Tribune libre : Combattre l’islamophobie
Mis en ligne le 29 septembre 2013 Convergences Politique
En juin dernier, une série d’agressions contre des femmes musulmanes voilées et de contrôles policiers brutaux et racistes suscitait de vigoureuses réactions de la population. Deux manifestations réunissant un millier de personnes avaient lieu à Argenteuil, à l’initiative d’un collectif d’habitants, et le commissariat de Trappes était assiégé par des centaines de personnes révoltées par le comportement de la police.
Les femmes sont les principales victimes de la vague d’islamophobie [1]. Les incessantes campagnes médiatiques et politiciennes qui stigmatisent les Musulmans – que ce soit au nom de la laïcité, sous prétexte de défendre les droits des femmes, ou de façon plus ouvertement xénophobe – les ont désignées comme des cibles et ont encouragé les éléments les plus racistes de la population a donner libre cours à leur haine.
Depuis l’interdiction du foulard islamique à l’école, interdiction qui pouvait alors sans doute se justifier dans la mesure où il s’agissait de l’imposer à des scolaires mineures, nous avons assisté à une véritable escalade de mesures et de campagnes islamophobes :
- Campagne contre le voile intégral initiée par le député du PCF André Gérin, et reprise par Copé et Sarkozy, qui a eu une ampleur exceptionnelle, comme s’il s’agissait d’un problème national prioritaire, alors qu’on ne recense que quelques centaines de femmes intégralement voilées.
- Campagnes contre les mosquées et la viande halal.
- Campagne contre les prières de rue.
- Campagne pour interdire à des mères de familles portant le foulard d’accompagner des sorties scolaires.

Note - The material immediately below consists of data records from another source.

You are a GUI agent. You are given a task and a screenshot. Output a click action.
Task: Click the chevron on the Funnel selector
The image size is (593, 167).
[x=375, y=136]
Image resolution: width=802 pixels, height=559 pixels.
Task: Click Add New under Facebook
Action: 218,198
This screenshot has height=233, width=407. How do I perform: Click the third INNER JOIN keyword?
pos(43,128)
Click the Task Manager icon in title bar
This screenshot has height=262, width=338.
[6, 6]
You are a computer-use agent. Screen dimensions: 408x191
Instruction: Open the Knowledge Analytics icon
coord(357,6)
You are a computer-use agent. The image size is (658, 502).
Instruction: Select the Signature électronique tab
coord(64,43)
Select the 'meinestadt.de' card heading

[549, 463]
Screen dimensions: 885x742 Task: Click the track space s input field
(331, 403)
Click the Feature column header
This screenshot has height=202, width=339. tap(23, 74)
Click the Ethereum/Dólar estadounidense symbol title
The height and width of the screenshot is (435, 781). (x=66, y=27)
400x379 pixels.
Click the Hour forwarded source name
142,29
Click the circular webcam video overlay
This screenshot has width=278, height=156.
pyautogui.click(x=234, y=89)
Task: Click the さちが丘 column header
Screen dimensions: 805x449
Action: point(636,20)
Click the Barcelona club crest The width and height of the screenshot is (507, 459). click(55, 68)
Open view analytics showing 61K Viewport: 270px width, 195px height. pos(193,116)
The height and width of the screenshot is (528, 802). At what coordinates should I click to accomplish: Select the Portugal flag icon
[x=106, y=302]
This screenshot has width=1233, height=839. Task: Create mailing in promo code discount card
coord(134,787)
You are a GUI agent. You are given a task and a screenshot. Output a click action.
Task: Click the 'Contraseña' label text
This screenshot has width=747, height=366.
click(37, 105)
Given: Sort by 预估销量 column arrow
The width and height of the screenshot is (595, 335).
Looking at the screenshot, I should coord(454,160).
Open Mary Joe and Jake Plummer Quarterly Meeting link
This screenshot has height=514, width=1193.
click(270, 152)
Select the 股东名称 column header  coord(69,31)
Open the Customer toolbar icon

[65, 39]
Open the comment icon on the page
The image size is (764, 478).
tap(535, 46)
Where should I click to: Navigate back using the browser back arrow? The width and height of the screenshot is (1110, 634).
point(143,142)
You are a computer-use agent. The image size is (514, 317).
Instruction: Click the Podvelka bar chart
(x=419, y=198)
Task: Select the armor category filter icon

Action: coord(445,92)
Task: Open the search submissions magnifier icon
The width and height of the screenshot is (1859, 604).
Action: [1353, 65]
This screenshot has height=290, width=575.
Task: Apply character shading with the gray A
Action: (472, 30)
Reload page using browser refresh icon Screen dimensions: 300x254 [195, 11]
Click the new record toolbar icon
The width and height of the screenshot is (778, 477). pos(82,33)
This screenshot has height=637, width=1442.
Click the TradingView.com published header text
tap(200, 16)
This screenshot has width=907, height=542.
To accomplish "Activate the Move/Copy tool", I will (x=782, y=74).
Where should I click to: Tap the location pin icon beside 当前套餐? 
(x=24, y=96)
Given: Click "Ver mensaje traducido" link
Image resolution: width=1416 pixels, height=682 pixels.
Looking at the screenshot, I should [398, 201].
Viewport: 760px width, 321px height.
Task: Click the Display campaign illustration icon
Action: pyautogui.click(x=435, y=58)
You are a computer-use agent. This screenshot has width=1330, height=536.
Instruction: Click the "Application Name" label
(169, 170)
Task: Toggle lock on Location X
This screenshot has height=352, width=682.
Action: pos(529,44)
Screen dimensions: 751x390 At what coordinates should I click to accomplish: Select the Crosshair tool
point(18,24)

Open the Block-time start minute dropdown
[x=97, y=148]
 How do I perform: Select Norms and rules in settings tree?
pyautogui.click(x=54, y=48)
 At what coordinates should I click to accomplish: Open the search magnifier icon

- Campagne pour étendre aux entreprises privées l’interdiction du port de signes religieux, avec une proposition de loi de l’UMP et une déclaration de Hollande prenant l’affaire Baby loup [2] comme prétexte.
- Campagne pour interdire le port du voile à l’université, initiée par le Haut commissariat à l’intégration et soutenue par le ministre de l’Intérieur Manuel Valls.
Début septembre 2013 encore, la « Charte de la laïcité », gadget lancé par le ministre de l’Éducation Vincent Peillon, ciblait de toute évidence, bien que de façon un peu plus discrète, les Musulmans.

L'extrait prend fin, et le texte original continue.